The Man They Say Never Existed
Every town has a rumor it pretends not to believe. He appears ordinary—easy to forget, impossible to ignore. If you meet his eyes, something slips away: a memory, a certainty, the feeling that your thoughts are entirely your own. People insist he isn’t real. Doctors have names for him. Files explain him neatly. But the gaps remain. As sightings accumulate and lives begin to thin at the edges, one rational mind follows the trail too closely and discovers the most dangerous truth of all: some predators don’t stalk bodies—they curate identities. The Man They Say Never Existed is a psychological horror about memory theft, institutional gaslighting, and the terror of realizing your doubts were never your own.
Before I Wanted Anything
A note on the door feels thoughtful. The day unfolds smoothly. Decisions resolve themselves before becoming problems. As life grows quieter and easier, a troubling realization begins to surface—not that something is wrong, but that nothing ever is. Before I Wanted Anything is a psychological horror story about comfort, compliance, and the fear of losing desire before you notice it’s gone.
What Stayed Dead
Grief doesn’t fade—it waits.
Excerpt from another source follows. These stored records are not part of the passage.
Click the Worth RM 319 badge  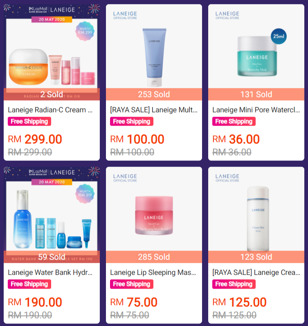(x=85, y=193)
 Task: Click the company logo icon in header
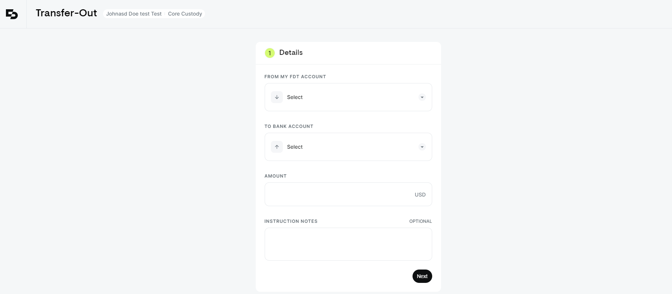click(12, 14)
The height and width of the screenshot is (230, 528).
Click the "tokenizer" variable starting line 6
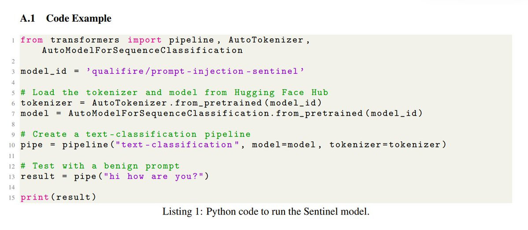(x=46, y=103)

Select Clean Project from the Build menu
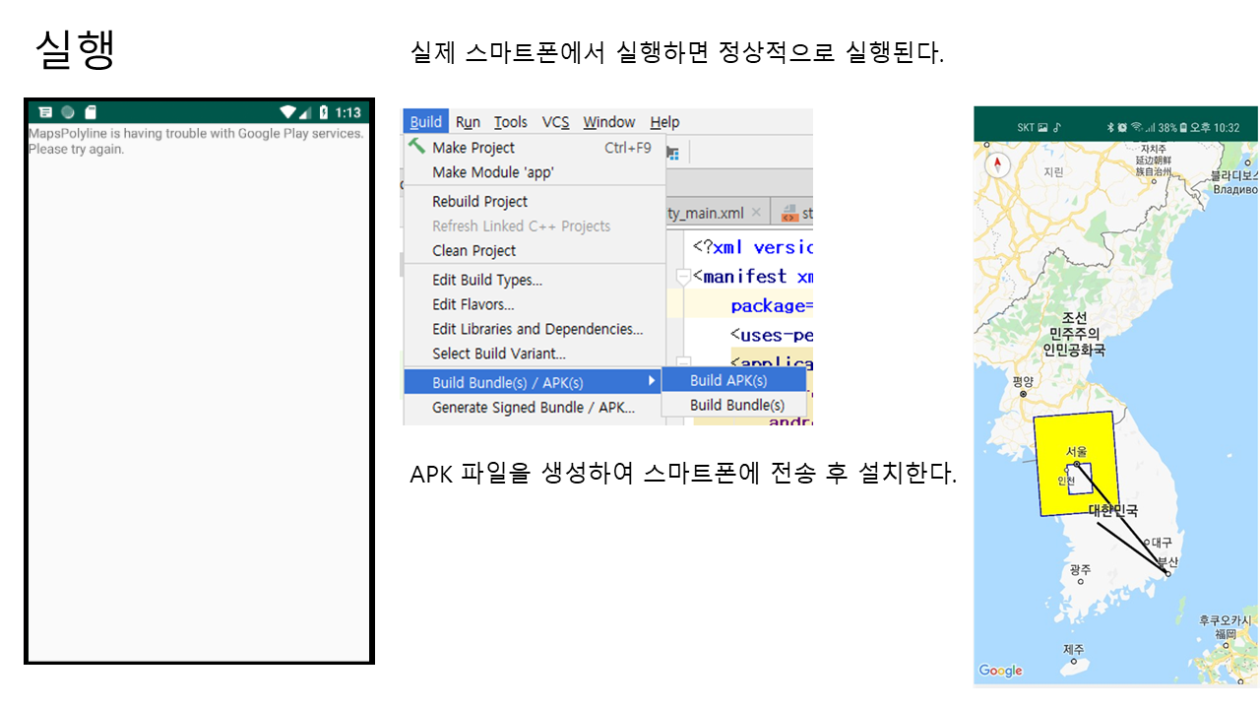(473, 251)
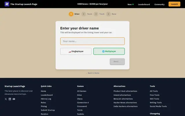Click the Next button in driver form
Viewport: 185px width, 116px height.
click(x=117, y=61)
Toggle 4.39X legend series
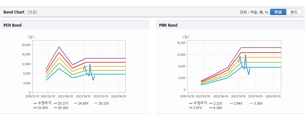Viewport: 305px width, 114px height. (x=216, y=107)
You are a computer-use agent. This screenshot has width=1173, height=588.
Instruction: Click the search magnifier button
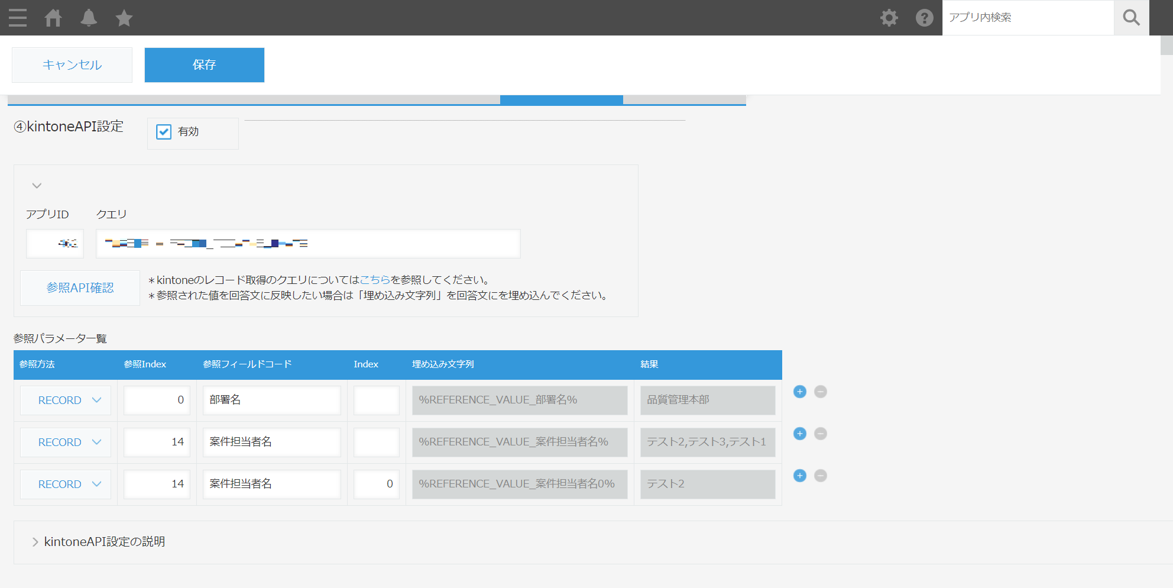pyautogui.click(x=1131, y=18)
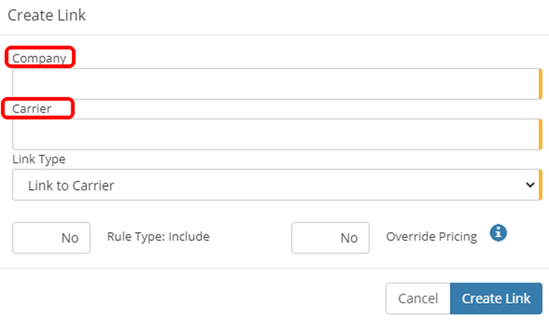Click the Company field label

tap(39, 59)
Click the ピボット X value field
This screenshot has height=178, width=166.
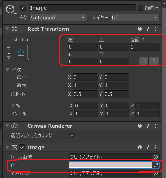click(x=85, y=94)
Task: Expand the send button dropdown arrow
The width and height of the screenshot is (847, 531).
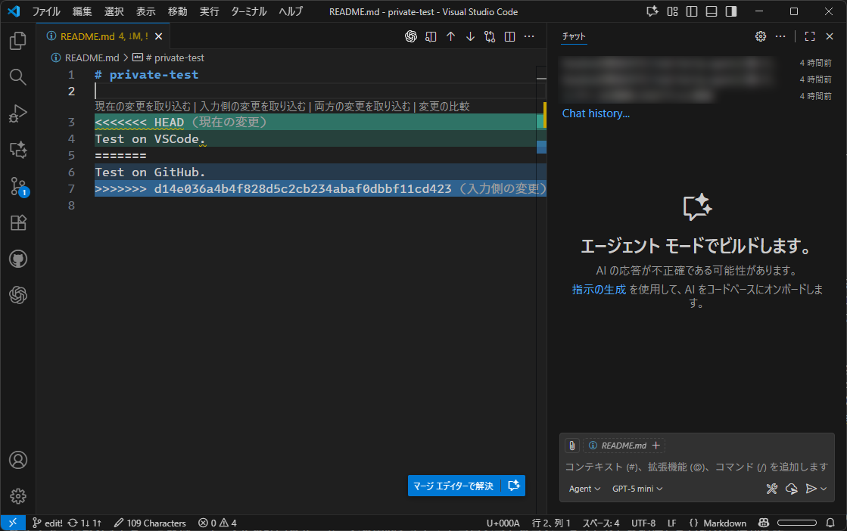Action: 824,489
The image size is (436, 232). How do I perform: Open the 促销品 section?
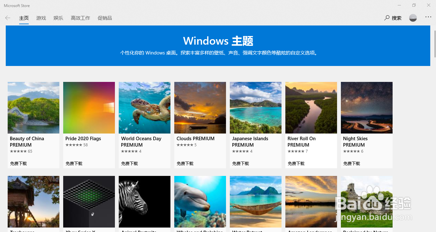[105, 18]
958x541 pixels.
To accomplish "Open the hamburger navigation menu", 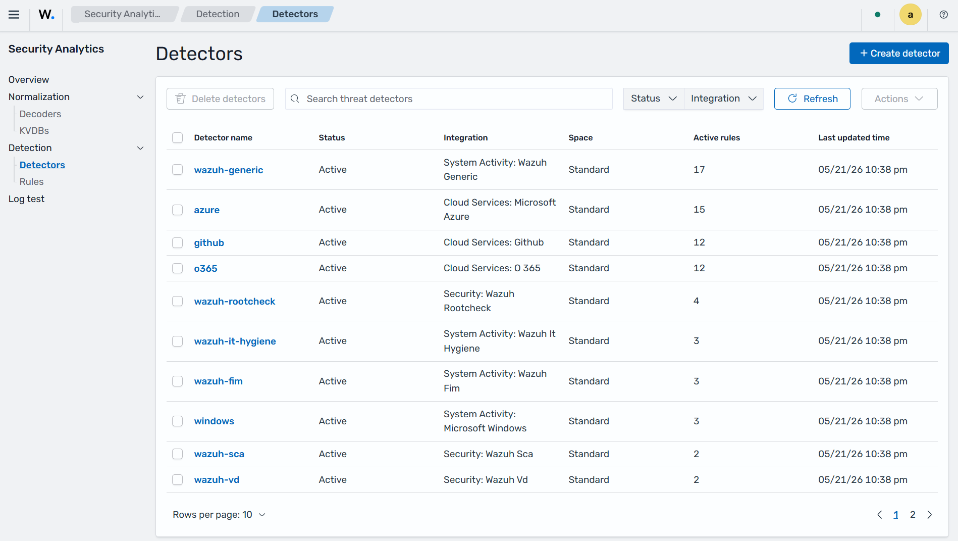I will click(14, 14).
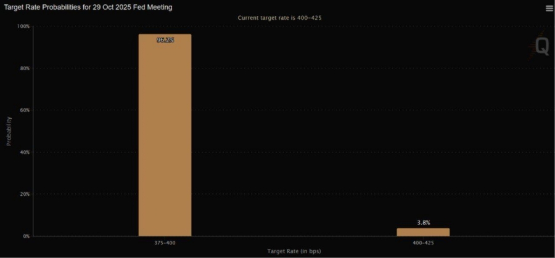Click the 3.8% data label
The width and height of the screenshot is (555, 258).
pos(423,223)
When the narrator meets Sarah in a room built for mourning, their connection feels like salvation. She understands loss in a way no one else does. And she knows a secret cure for it. A way to undo death itself. At first, the resurrected seem unchanged. Quiet. Devoted. Grateful to be alive. But love without resistance begins to feel wrong, and comfort without choice becomes suffocating. As the narrator watches the dead return—and stay—an unsettling truth surfaces: what comes back is not what was lost, and what stays alive may no longer be free. What Stayed Dead is a tale about grief turned into leverage, love twisted into compliance, and the unbearable realization that some doors should never be reopened—because not everything that dies is meant to come back.